2001年に創設されたこの学会は、必ずしも大きい組織とは言えないがその発信内容は21世紀(19及び20世紀を踏えての)の諸問題に普遍的に対応する貴重な発言であり、著者はその事務局長を担当している。
第二は無教会関係の諸集会における講演及び論文であり、無教会の諸先輩との豊かな対話と共に一定の批判も述べられている。
第三は現在牧師である聖天伝道所及び諸教会における説教並びに講話である。
本書に一貫する著者の思想とその姿勢は、この時代に見えつ隠れつする「闇の勢力」への抵抗である。
すなわち近代日本の形成において天皇制の下、富国強兵の歴史を動かして来た、また大戦後も新たに動かしている国家主義の暴威の指摘とそれに対する民衆として、更にキリスト者としての抵抗であり、「真実と事実」を何よりも尊ぶ批判的精神の発露である。
それはまことに説得的であり、同時代に問いを持って生きる者に対する勇気と希望を与える助言でもある。
著者のこのような抵抗の根拠は聖書に立つ信仰である。特に第三部においては明確に時代の文脈に即して力強くそれが述べられている。
聖書の信仰のダイナミズムを大切にするゆえに、しばしば教会が陥る教条主義や「偶像化」がきびしく批判される。
「三位一体」にしても「神の子キリスト」の教義にしても、それらが歴史的ルーツを離れて固定化され正統主義の標語(スローガン)とされる所に教会のみならずキリスト教信仰そのものの枯渇(こかつ)を見るのである。
それは更に救いの理解にも及び、特にロマ書3章22節の「イエス・キリストの信仰によって」をめぐる解釈は注目すべき論義である。
律法主義による救いは福音によって否定されたが、「イエス・キリストを信ずる(私の)信仰によって救われる」とする信仰主義もまた福音によって裁かれなければならない。
救いはイエス・キリストの(信仰)真実の故に万民に及ぶという、贖罪(しょくざい)の主(しゅ)の主格的〔つまりイエス・キリストが主体となって人を救い、神に立ち帰らせてくださる、その〕仲介性が正(まさ)に福音なのである。この点は、著者が数回にわたって言及している重要な点である(「私の信仰」、「早天礼拝奨励」など)。
このような聖書に基づく預言者的信仰及び贖罪信仰を根拠とする発言は、この世界にうごめく「闇の勢力」を直撃するのである。
本書において著しい特色は「闇の勢力」の実態についての実に詳細にして豊富な情報の提供と、それについての著者の鋭利な批判的分析である。
これが本書の第一部、第二部を占めているのであるが、ここにおいて著者の熱い危機意識とそれを裏づける歴史的認識は、評者の認識不足を指摘されるばかりの貴重な証言であることを強調しておきたい。
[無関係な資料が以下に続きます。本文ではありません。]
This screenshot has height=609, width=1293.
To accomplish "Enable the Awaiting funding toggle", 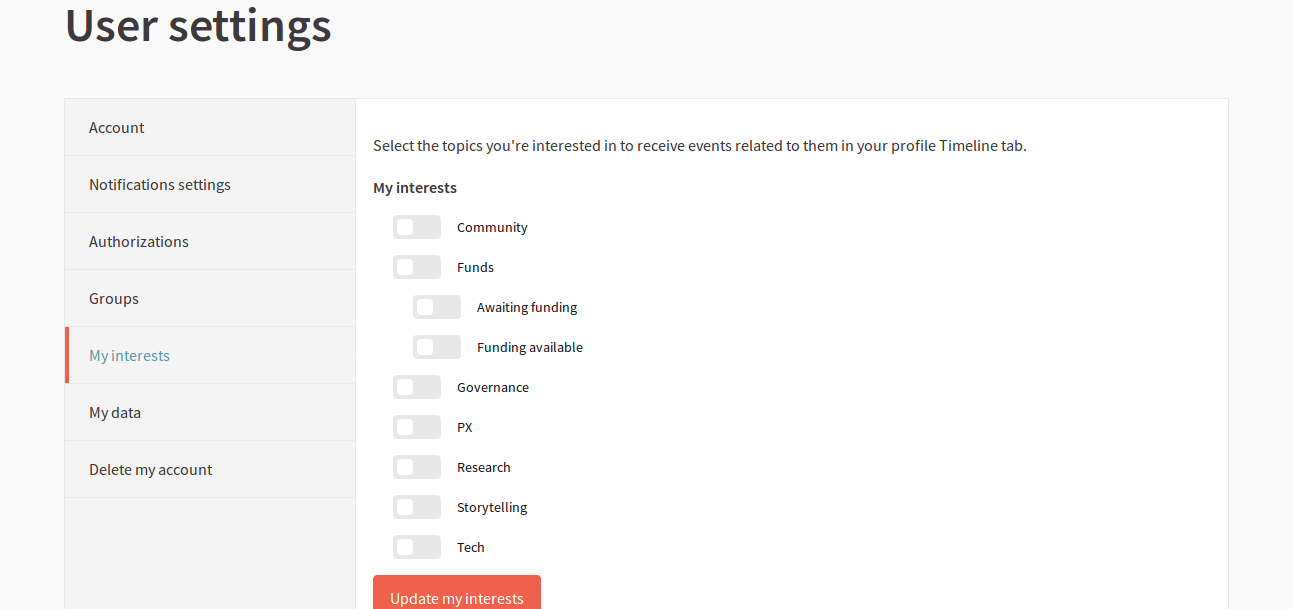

その動機となっているものは日本人としての加害責任の自覚である。
カール・バルトが「聖書を新聞の如(ごと)く、新聞を聖書の如くに読む」と言ったとか聞いたことがあるが、著者の福音理解は正にそこから生れて来ているように思われる。
例えば「偽りの霊との戦い―自民党憲法草案の問題」は聖天伝道所の修養会での発題であり、「敗戦と天皇制」は大阪教区のある委員会での発題である。
今、日韓・日中の間で問題になっている「竹島」「尖閣(せんかく)諸島」の事にしても詳細な資料の下にまことにクリアな結論を導き出す、著者の調査の努力とそれを促す聖書的歴史意識には学ぶ所の多いものがある(237頁の各教科書における問題の扱いのリストなど)。
国益中心主義の、政府による教育への干渉が露骨に見られる現在、キリスト教主義学校の責任と使命が再確認させられるのである。
一キリスト者としての著者の信仰理解についてこのように述べている。
「信仰を個人の内面の事柄に限定してとらえ、社会や政治のこととは切り離して考える二元論的福音理解との戦い」が必然であり、「神の御前(みまえ)においては、個人であれ、国家であれ、罪は罪なのであって、悔い改めを求められることに変わりはありません」。
著者が日本基督教団の「戦責告白」を大切にする所以(ゆえん)である。